V.P. Dandapani, the director of fisheries in the Tamil Nadu government, confirmed that TEDs had yet to be implemented. “We are planning on redoing the design of the TED,” he said over a phone conversation. “We need to change the aperture and maybe attached another pouch to minimise the catch loss.”
He added that the fisheries department had been conducting turtle regular awareness programmes in all coastal districts of Tamil Nadu for five or six years, prior to the nesting season. While the TREE foundation and SSTCN have called for regulating trawling more strictly, enforcing the use of TEDs and establishing ‘no-fishing zones’ (especially near estuaries), Kumar called for better research on the part of state authorities. “There is just not enough data out there. There has to be a regular census of the fisherfolk, better mapping of the fishing villages, and better methods to find out about turtle deaths. Right now, they are only recorded on the beaches. What about surveillance in harbour areas?”

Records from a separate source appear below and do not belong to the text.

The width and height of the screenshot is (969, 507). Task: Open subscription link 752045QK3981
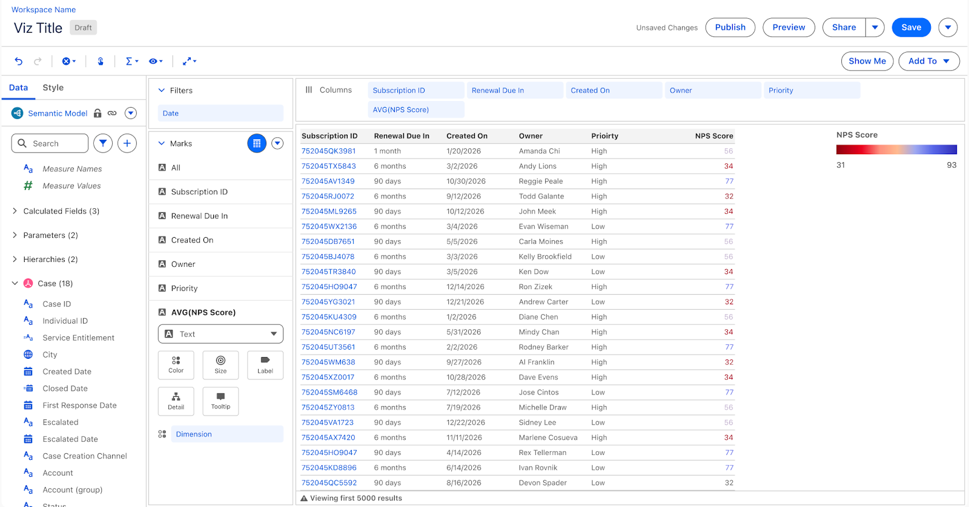(x=328, y=151)
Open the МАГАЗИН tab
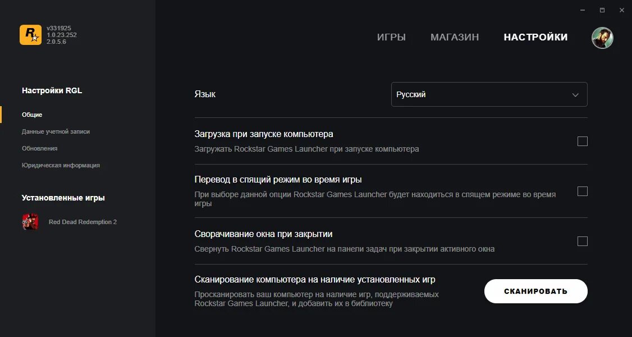The image size is (632, 337). click(x=455, y=38)
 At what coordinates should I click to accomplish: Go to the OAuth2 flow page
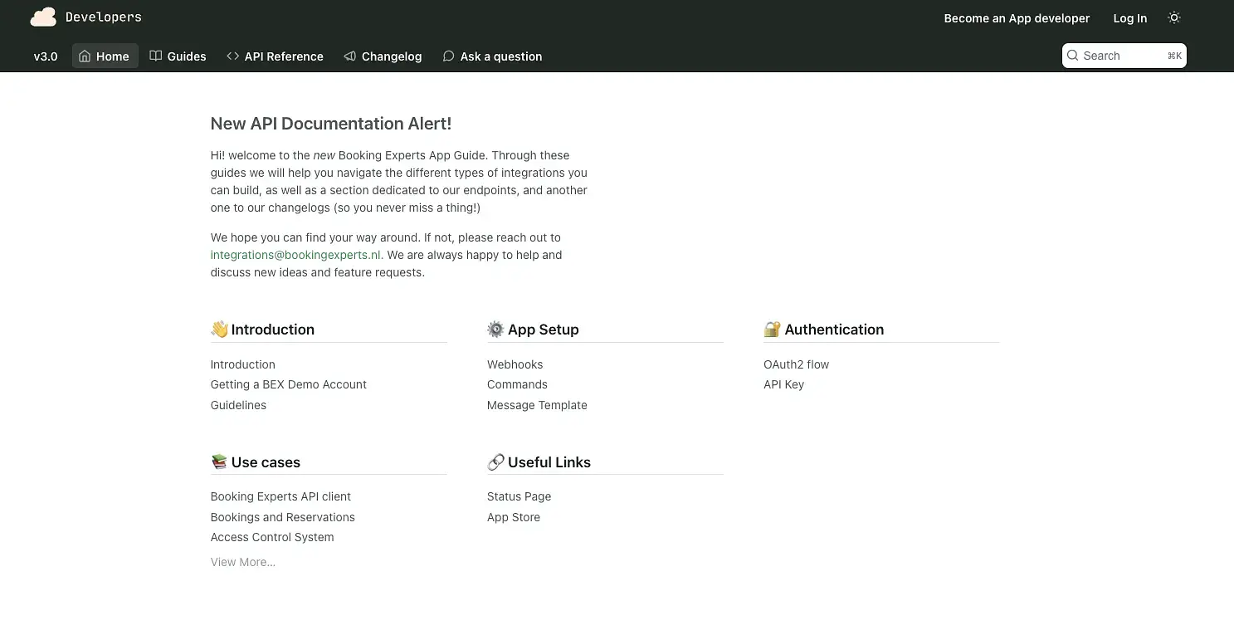pyautogui.click(x=796, y=364)
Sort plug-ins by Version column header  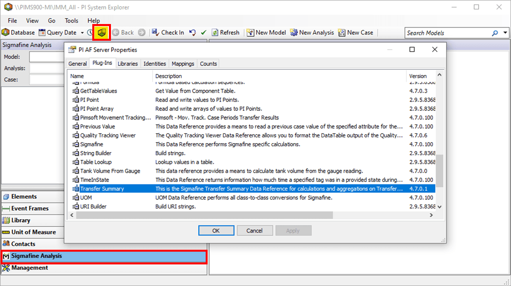[x=418, y=76]
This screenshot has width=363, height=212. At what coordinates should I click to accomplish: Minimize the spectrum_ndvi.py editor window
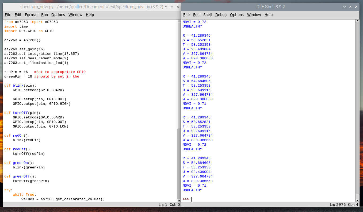point(166,7)
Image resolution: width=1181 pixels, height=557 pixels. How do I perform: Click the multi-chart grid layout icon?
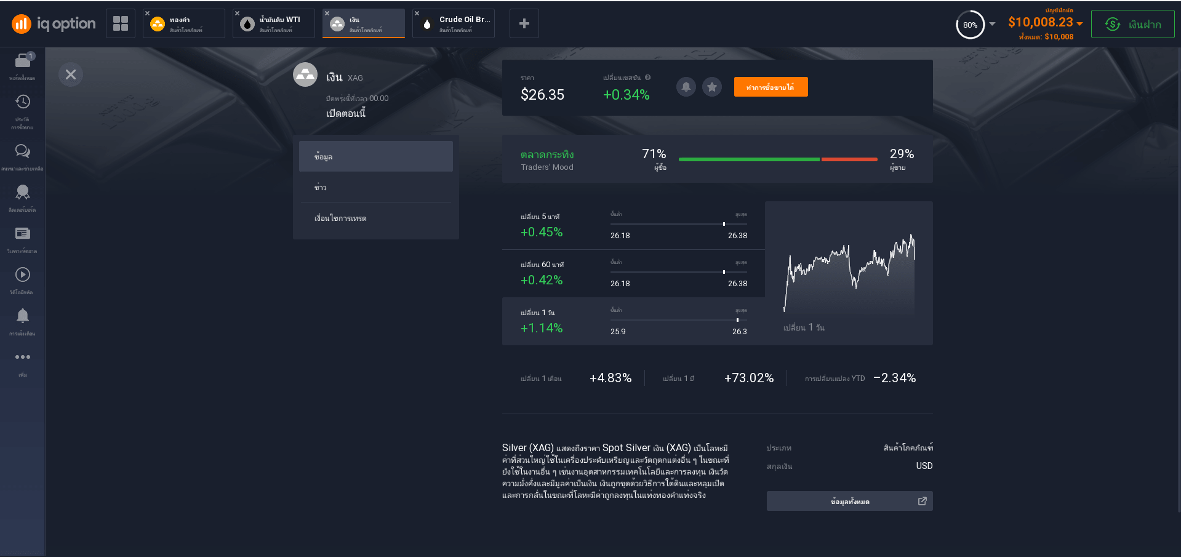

Scientists also suggest alternative fishing methods – such as using gillnets fit with LEDs to signal to turtles and thus reduce by-catch.
“In an ideal world a ban on trawling will definitely have an impact not just on reducing by-catch … but also in the recovery of a wide array of bottom fauna and help the ocean floor recover from years of trawling,” according to M. Muralidharan of the Dakshin Foundation. “But as has been seen in the past for many issues, a blanket ban without providing alternative options is bound to fail because it fails to address the rights of the large number of trawl workers and their livelihoods – as well as fill the void of income generated to the government from the catch that is hauled.”
Supriya Vohra is an independent journalist based in Goa.